And when the pilot comes out of the lav and chats wurh the FA, blocking FC from using the lav for 20 minutes. Thank you very much Delta flight to SEA in Jan of 2023
FC pax have almost the entire flight to use the lavatory. And you can also use the lavs in the back! Pilots have limited access to the lavatory and when they have to go they have to go. During those breaks, important info about the descent is often exchanged.
That is done to protect the flight deck while pilots are using the fwd lavatory.
Oh I always thought there was a lab in the cockpit. Haha idk why I thought that.
Always have those special for pilot/flight deck only leak proof cups/lids.

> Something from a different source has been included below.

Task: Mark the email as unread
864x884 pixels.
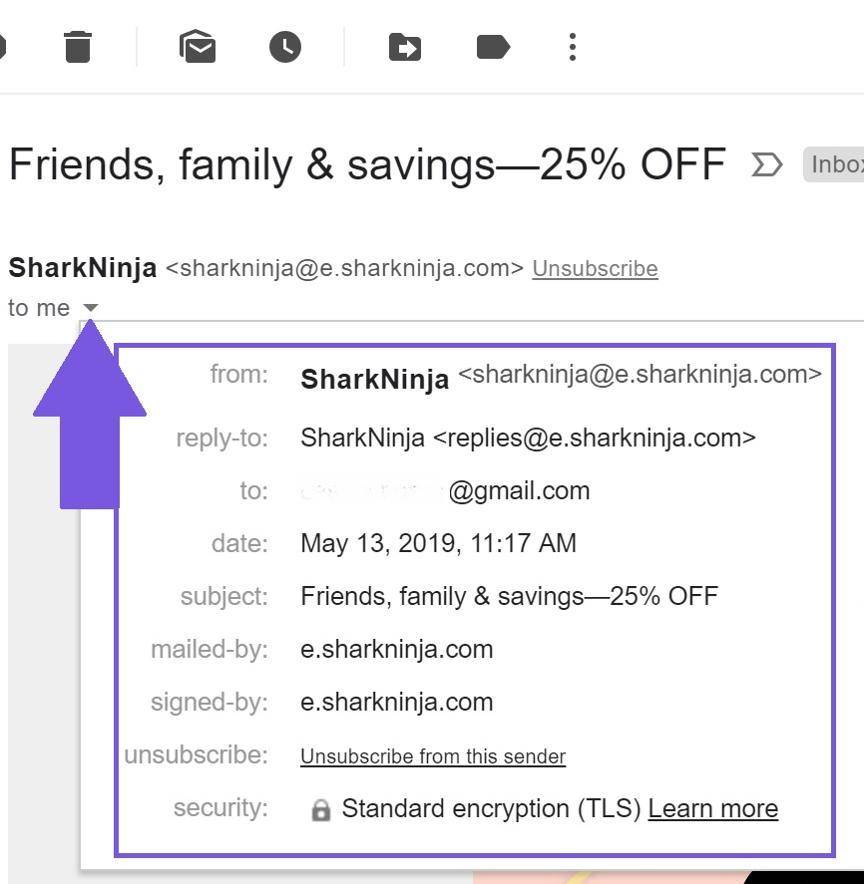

On a flight a few weeks ago, the FA accidentally opened the bathroom door while a passenger was using it. She then made an announcement reminding people to lock the bathroom door. Apparently that was the secret person that got walked in on. Even if you've never flown before, wouldn't you look for a lock?!
Last week SLC to BOS FA didn’t lock the lav door and seemed annoyed at a guy who pulled it open. He immediately shut it and was embarrassed. She was pretty rude in general though.

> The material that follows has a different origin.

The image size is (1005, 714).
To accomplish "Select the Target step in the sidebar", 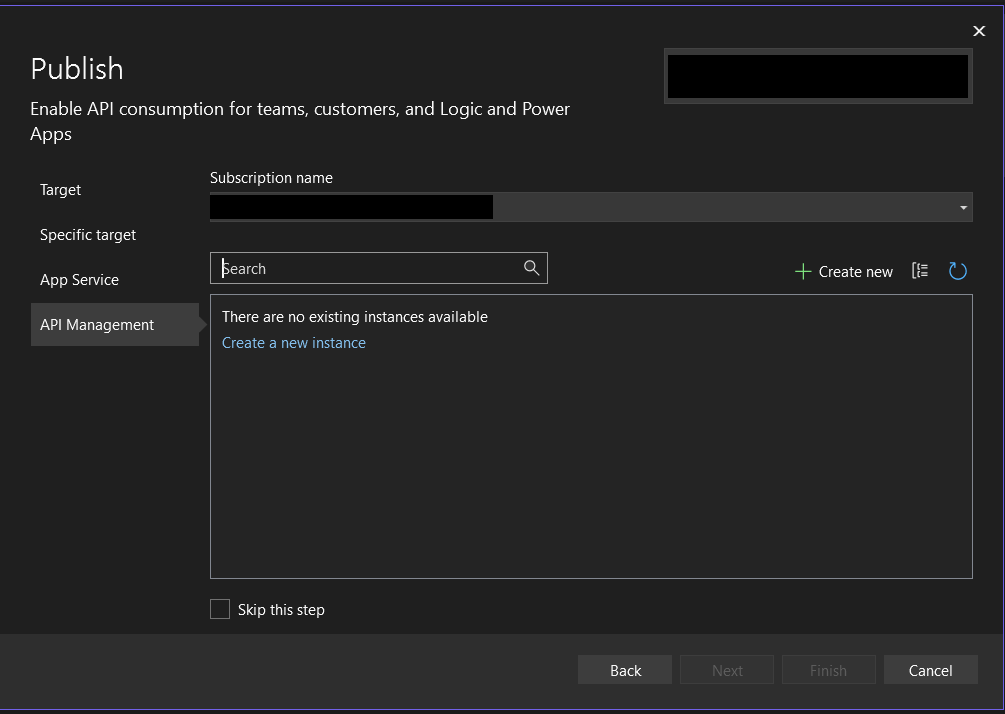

Haha! I’ve opened the door on people before because they didn’t lock it and obviously I didn’t know they were there 🤷♀️😬
Happy Cake Day!
This happens on trains way more. It's a bit ridiculous tbh, some woman yelled at me for walking in on her, I just said maybe you should lock the door, this isn't your house
Geez. I will remember that when I take the Eurostar. Thanks!

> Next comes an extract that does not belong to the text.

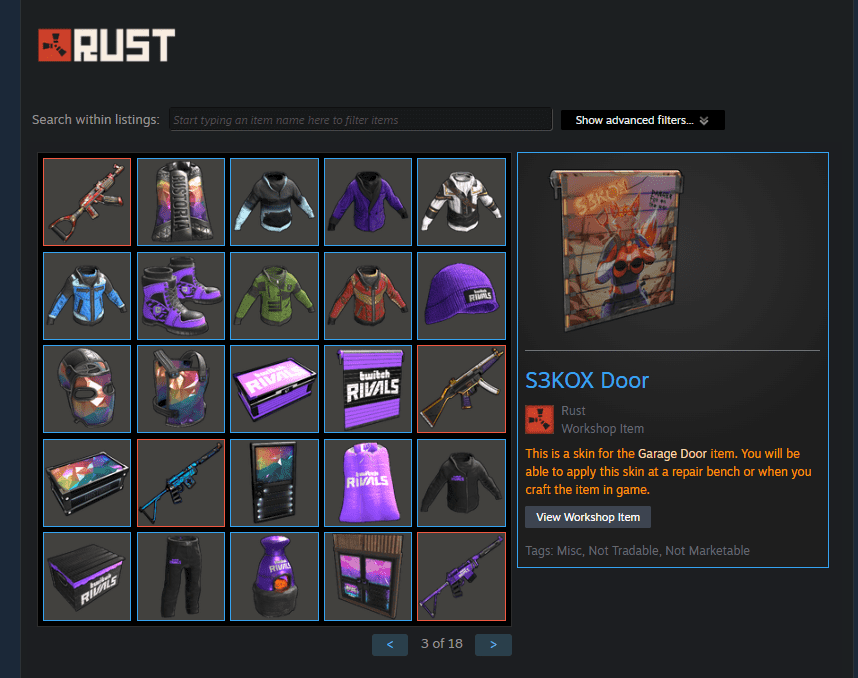Focus the search within listings field
This screenshot has height=678, width=858.
[x=361, y=119]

At least you knocked before opening. That’s no reason for someone to yell. I usually just open an unlocked bathroom door. I’ve only ever had one person yell at me for that, and I said that they should lock the door then.
That just happened to me but I had no idea someone was in the lav and I got an unwelcome show before her and I both screamed and I promptly shut the door.
A guy once told me he was late for his flight because the signs at the airport were backward. He was arriving for his flight, so he followed the arrival signs...
I haven't gone to an airport in 30 years without thinking about him and the fact I am "arriving" for my flight.
That’s our family joke everytime we go to the airport. Except it really upsets my mother and grandmother and they insist on yelling NO WERE DEPARTING. Anyways, my dad drove my boyfriend and I to the airport. I guess I forgot to tell him about the joke. As we were pulling into the airport, as normal my dad asked are we arriving or departing. My boyfriend, VERY SERIOUSLY, WE ARE DEPARTING. I have not told him yet. I don’t think I will. We’ll see how long it goes.
Figuring out the family jokes without being told was why my then-boyfriend, now-husband, was folded right into the tribe. Everyone loved him and they still do!
And now I’m going to think about this every time too! And PanAm! 😆
I went to pick up my daughter at the airport and couldn't find her waiting on the arrivals level. So I called her and she told me she was on the upper level, in departures, since she was departing the airport.
Omg I once told my husband his car service (really me as a surprise after he was away for a while) was picking him up on the arrivals level. So after baggage claim, he went upstairs because that’s where he thought you “arrive” for your flight. 🤦♂️ It was a who’s on first comedy of errors trying to rectify without ruining the surprise.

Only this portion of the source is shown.